Steve Kass followed up on this suggestion, providing five examples, and commenting that

The graphs don't all look the same, but they all look interesting, and several of them practically beckon the storyteller. There's something interesting about this general kind of data and "advantage function" analysis worth discovering, I think.

A bit later, Breffni countered that

[I]n fairness to these researchers, they didn't go from pictures to story. They put this QWERTY effect theory on record in previous publications, and adduced evidence in support of it (whatever you think of that evidence); the theory leads to a clear-cut hypothesis regarding trends in baby names; and the hypothesis is indeed supported.

And Steve responded by quoting the Casasanto et al. paper:

"In Experiment 5, we tested whether the first names that Americans give their children have changed over time, as QWERTY has become ubiquitous in people’s homes, and whether new names coined after the popularization of QWERTY are spelled using more right-side letters (i.e., have a greater RSA) than names coined earlier."

and arguing that

This is not a clear-cut hypothesis, at least not clear-cut in the sense that you could state it and there would be little doubt what mathematical proposition about data it hypothesized.

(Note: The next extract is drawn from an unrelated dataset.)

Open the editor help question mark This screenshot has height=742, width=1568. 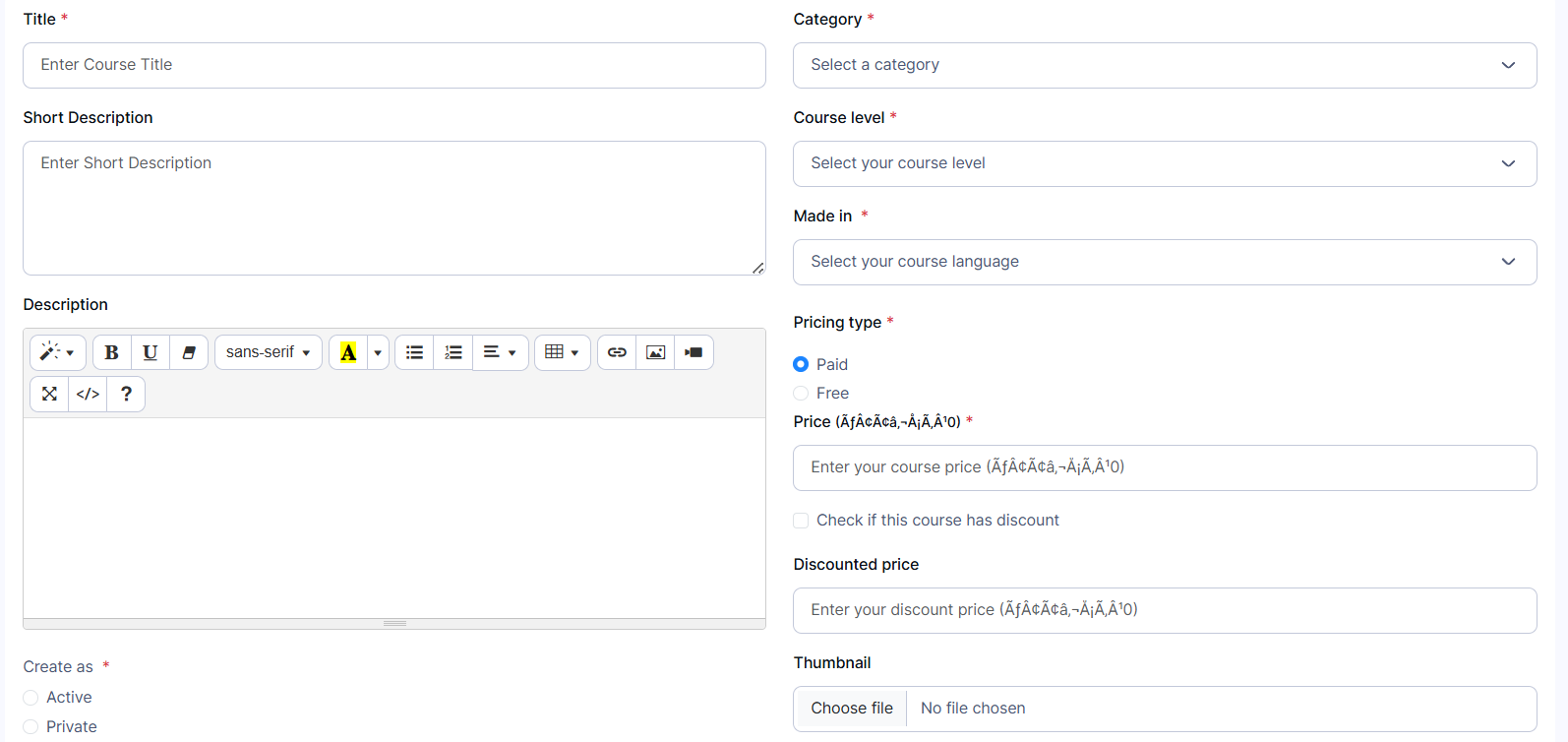126,394
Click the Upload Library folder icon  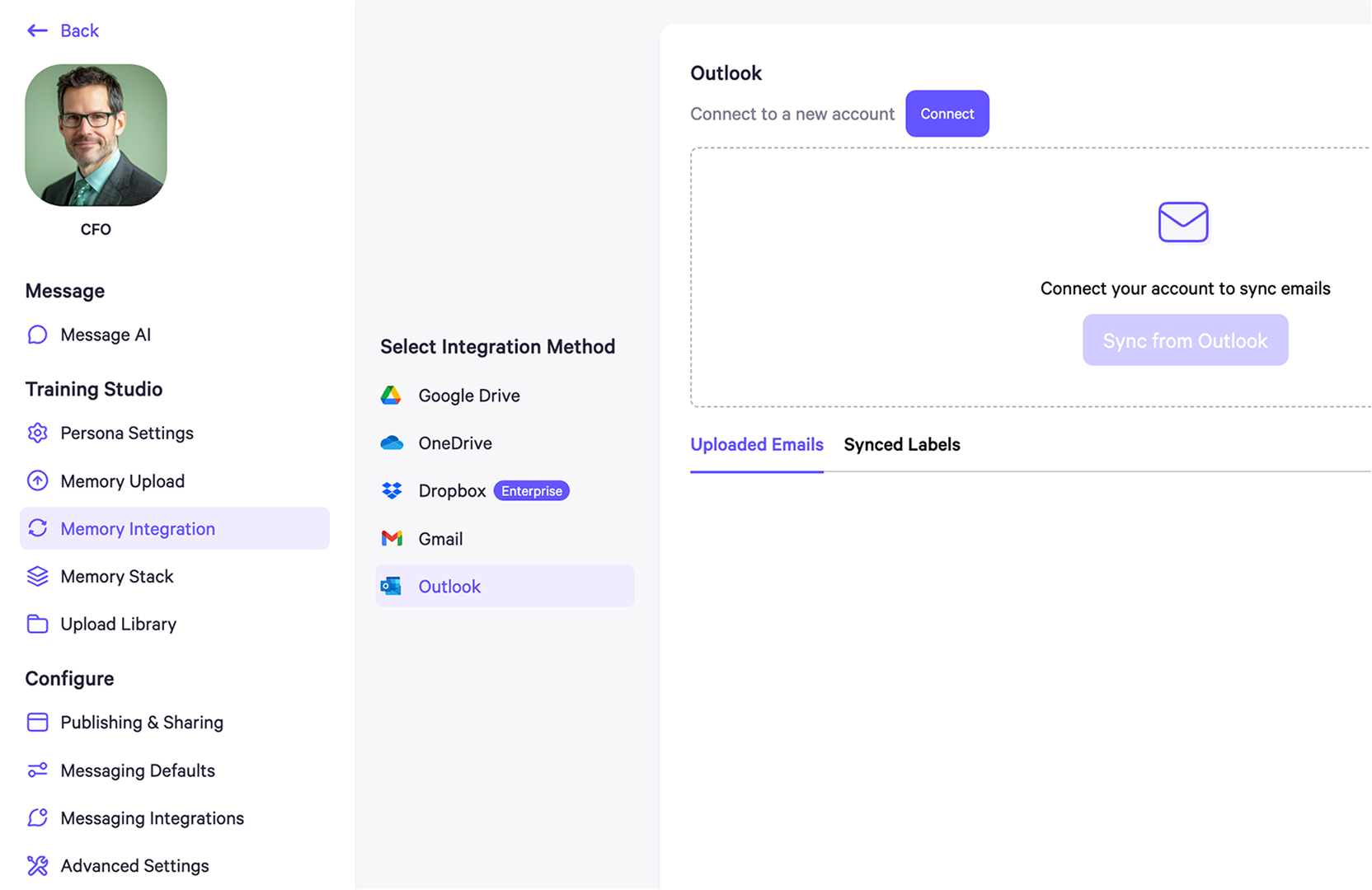(37, 625)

Obviously it's a well established fact that "the first names that Americans give their children have changed over time", both before and after "QWERTY has become ubiquitous in people's homes" — a hypothesis framed in those terms is guaranteed to be supported by the data. Breffni took a more charitable interpretation, namely that the change should be in the direction of greater "right side advantage" over the past 20-odd years; and I agree that this seems to be what the authors had in mind, and indeed what they found.

Steve objects to the idea looking for a slope significantly greater than 0 is a valid way to test such a hypothesis, at least in the sense that the "p value" has any meaning; and extrapolating from his five random-partition experiments, he suggests a "metahypothesis" like

Let M be any measurement on words that is computed as a sum over the letters of the word of a function on the letters A to Z that has value between -1 and 1. Then the mean value of M on the 802 baby names in significant use since 1960 has probably been trending in the same direction for at least 15 years.

In order to facilitate empirical exploration of such metahypotheses, I wrote a simple program to generate random partitions of the alphabet into 11-against-15 subsets, and to check the random-subset-advantage (averaged by name) against the SSA's baby-name data from 1960 to 2012.

(If you want to continue the recipe at home, and have access to a unix or unix-like environment, my programs are linked and described at the bottom of this post.)

Here are ten runs:

And here are Steve's five examples again:

It's not exactly the meta-analysis that Steve asked for, but 8 of these 15 random trials have "statistically significant" positive slopes over the period 1990-2012. So I'd respond to Breffni's cogent observation by guessing that Casasanto et al. in fact had about a 50-50 chance of being correct — maybe a bit better since they could have adjusted their estimate of when "the popularization of QWERTY" occurred.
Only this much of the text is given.